Zijn er andere manieren om de kans op EOGBS te verkleinen?

In het artikel worden de verschillende manieren uitgebreid toegelicht:

  • Badbevalling: er is geen contra-indicatie voor een badbevalling bij een positieve kweek op GBS.
  • Billirubine speelt een rol in het beschermen tegen een heftige infectie. Dit is niet iets wat we kunnen beïnvloeden, maar laat wel zien dat de fysiologie vele malen complexer is dan vaak gedacht wordt.
  • Huid-op-huid contact:
    Maakt dat baby zich veilig voelt en de aanmaak van oxytocine ondersteunt het immuunsysteem.
    Zorgt voor kolonisatie met de huidflora van de moeder.
    Brengt zo min mogelijk vreemde bacteriën bij de baby.
    Maakt dat de moeder normaal gedrag van haar baby leert kennen en zo mogelijk beter afwijkend gedrag bij een infectie herkent.
  • Moedermelk draagt op verschillende manieren bij aan het beschermen van een baby tegen infecties.

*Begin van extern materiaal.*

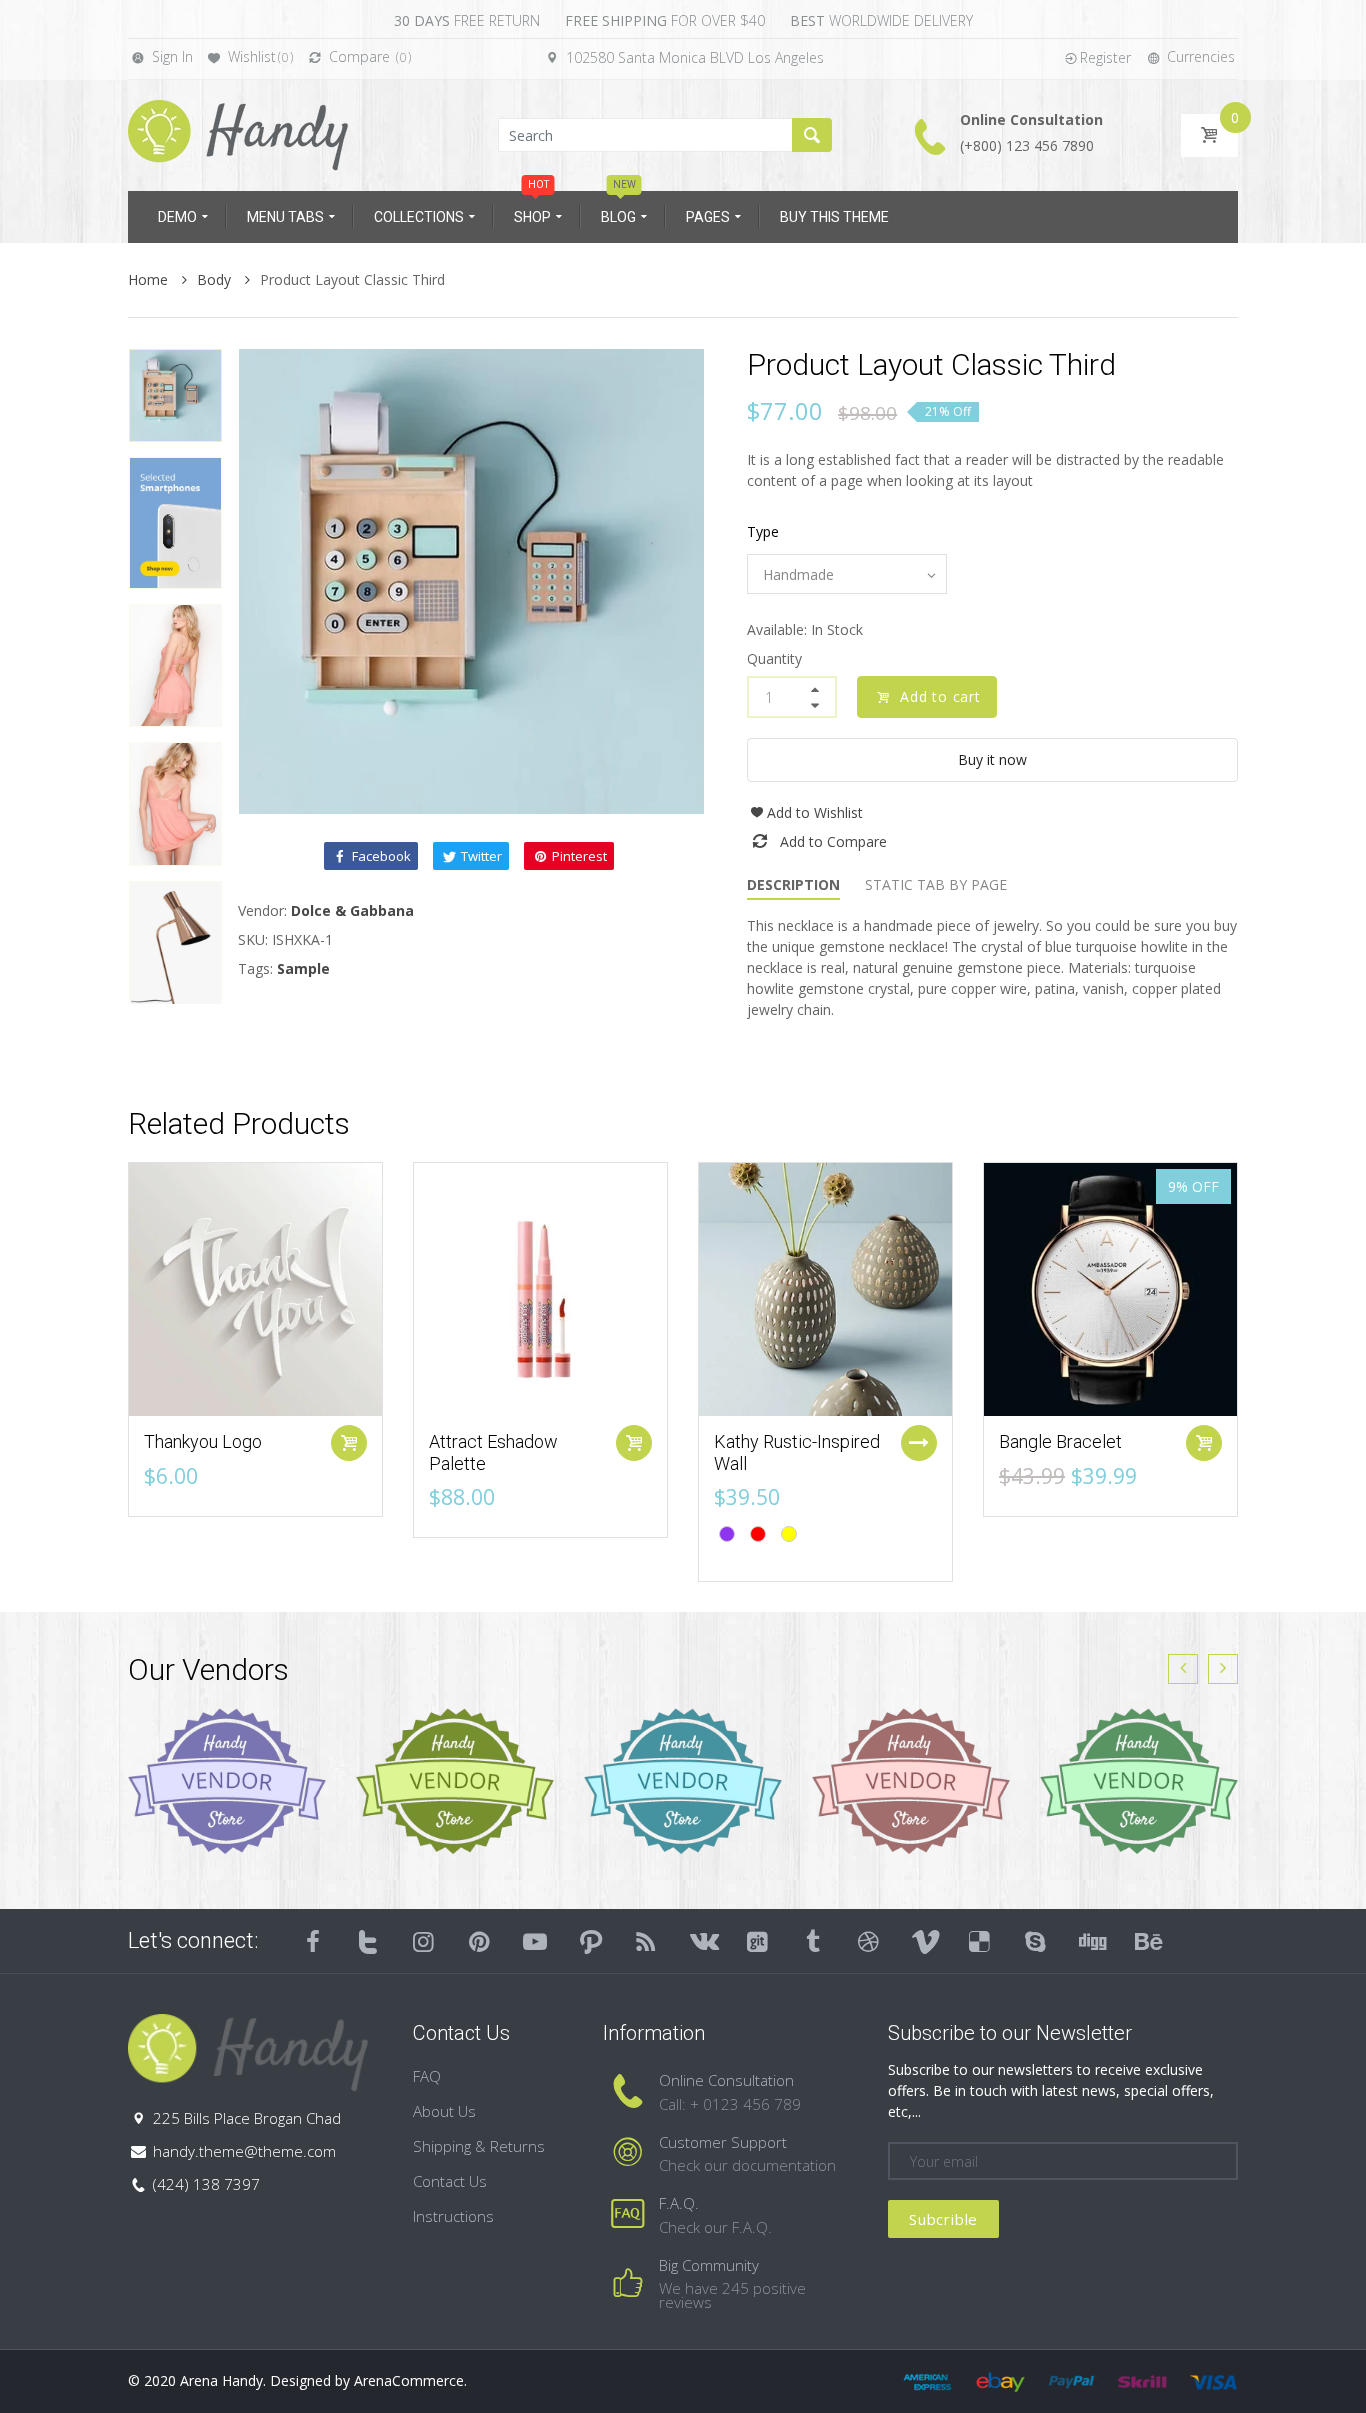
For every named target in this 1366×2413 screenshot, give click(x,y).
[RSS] (647, 1941)
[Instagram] (424, 1941)
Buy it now (992, 759)
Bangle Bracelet (1060, 1441)
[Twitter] (369, 1941)
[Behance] (1147, 1941)
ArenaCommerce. (410, 2380)
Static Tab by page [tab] (936, 884)
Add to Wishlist (815, 812)
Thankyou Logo (203, 1441)
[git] (758, 1941)
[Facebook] (313, 1941)
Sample (303, 968)
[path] (591, 1941)
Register (1105, 57)
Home (150, 279)
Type (763, 531)
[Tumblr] (813, 1941)
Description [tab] (793, 884)
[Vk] (702, 1941)
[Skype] (1036, 1941)
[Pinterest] (480, 1941)
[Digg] (1091, 1941)
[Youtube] (535, 1941)
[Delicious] (980, 1941)
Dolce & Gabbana (352, 910)
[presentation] (1183, 1669)
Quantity (774, 658)
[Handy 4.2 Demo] (238, 133)
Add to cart (940, 696)
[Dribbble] (869, 1941)
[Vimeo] (925, 1941)
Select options (919, 1443)
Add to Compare (833, 841)
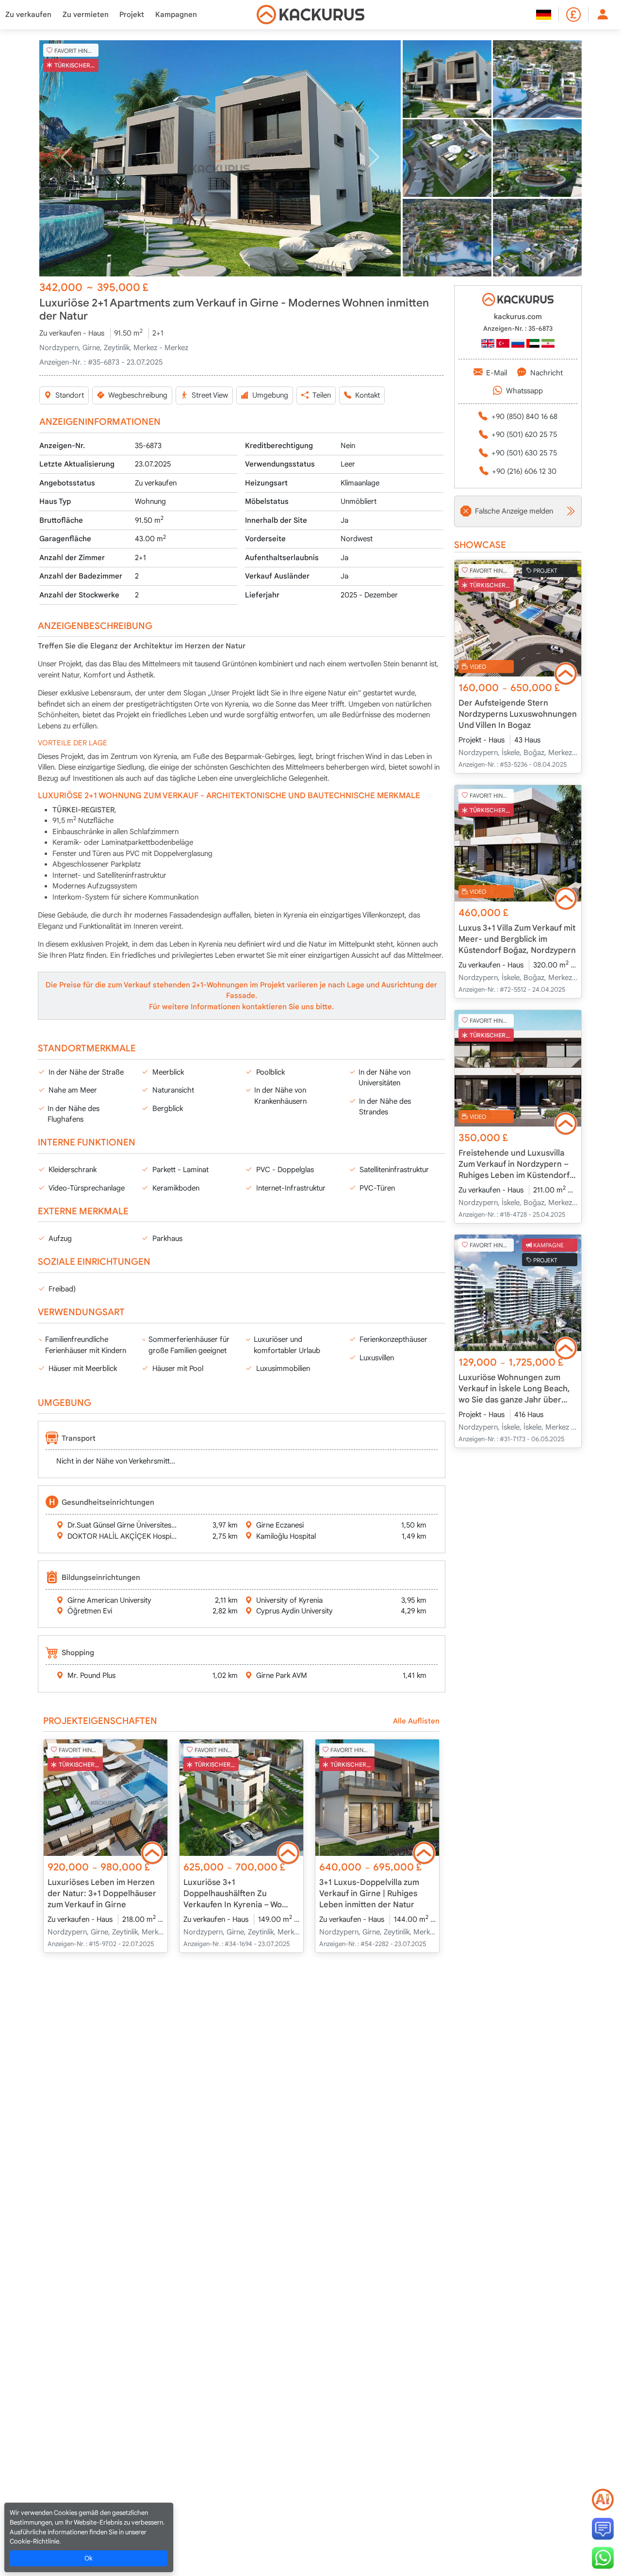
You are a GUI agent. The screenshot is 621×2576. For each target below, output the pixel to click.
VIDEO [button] (478, 666)
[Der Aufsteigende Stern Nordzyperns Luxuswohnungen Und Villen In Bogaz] (518, 618)
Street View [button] (210, 395)
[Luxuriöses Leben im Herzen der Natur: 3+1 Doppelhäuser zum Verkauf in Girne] (105, 1797)
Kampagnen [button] (176, 14)
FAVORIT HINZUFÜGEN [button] (76, 50)
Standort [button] (69, 395)
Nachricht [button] (546, 373)
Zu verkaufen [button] (28, 14)
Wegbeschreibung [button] (137, 395)
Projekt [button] (131, 14)
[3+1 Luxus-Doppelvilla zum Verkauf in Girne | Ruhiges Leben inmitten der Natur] (377, 1797)
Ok (88, 2558)
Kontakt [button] (367, 395)
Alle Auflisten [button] (416, 1721)
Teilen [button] (321, 395)
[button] (220, 158)
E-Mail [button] (496, 373)
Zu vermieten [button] (86, 14)
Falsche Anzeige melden (514, 511)
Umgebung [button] (270, 395)
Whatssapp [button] (524, 390)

Meer over de immunologie van moedermelk lees je hier.
  • Voorkomen of beperken van interventies
    Een aantal interventies zijn gerelateerd aan een hogere kans op het ontstaan van EOGBS bij de baby (correlatie, geen causaal verband): inwendig onderzoek, schedelelektrode, strippen en kunstmatig breken van de vliezen.